The biggest rhino horn seizure ever recorded was made in South Africa's North West Province on 13 April 2019. Two men were arrested for the possession of 167 rhino horns after local authorities received a tip-off that a large batch of rhino horns destined for South East Asia was in transit. The men held a permit to transport the horns within Gauteng Province only but were arrested in North West Province. The two men have each received prison sentences which will run concurrently for 25 years.

Airport authorities at Hong Kong International Airport seized 24 partial rhino horns (worth an estimated value of £780,000) stored in two cardboard boxes that were in transit to Ho Chi Minh City, Vietnam from Johannesburg, South Africa.

OR Tambo International Airport customs authorities seized 36 horns and horn fragments (worth an estimated £1 million) that were sniffed out by a detector dog. The horns were hidden in household objects stored in eight boxes heading for Dubai.

Problems to work on:
a - In the rhino horn seizure text, how were the horns found at OR Tambo International Airport detected?
b - Write the next part of the text on rhino horn seizures, starting after its final sentence.

Collected material:
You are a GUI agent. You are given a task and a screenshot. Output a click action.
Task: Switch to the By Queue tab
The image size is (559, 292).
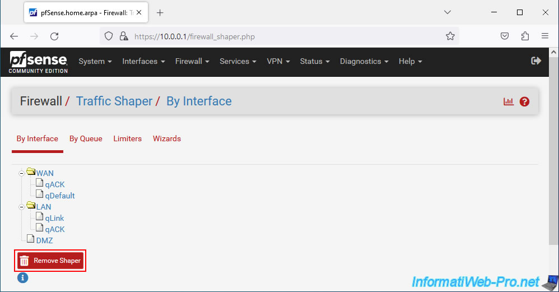[86, 138]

Task-by-task results:
a - A detector dog sniffed them out.

b -
== Legal issues ==
In 1977, the international trade of rhino horn was declared illegal by CITES. Although international trade is illegal, domestic trade regulations are determined by the nominated national government agencies in each country. The South African DEA is responsible for protecting and conserving South Africa’s environment. In 2009, a temporary ban was made on the trade of rhino horn domestically in South Africa, which was later lifted in April 2017 after an ongoing legal dispute between the DEA and private rhino farmers. The decision to lift the ban was motivated by the belief that by legalising the domestic trade of rhino horns criminal activity would be reduced and consumption of rhino horn could be regulated sustainably and ethically. Besides, the funds generated through domestic sales could go towards the preservation and conservation of rhinos in South Africa. Those against the decision argued that it is not a feasible solution to regulate domestic trade as the levels of illegal activity is too high to be controlled effectively.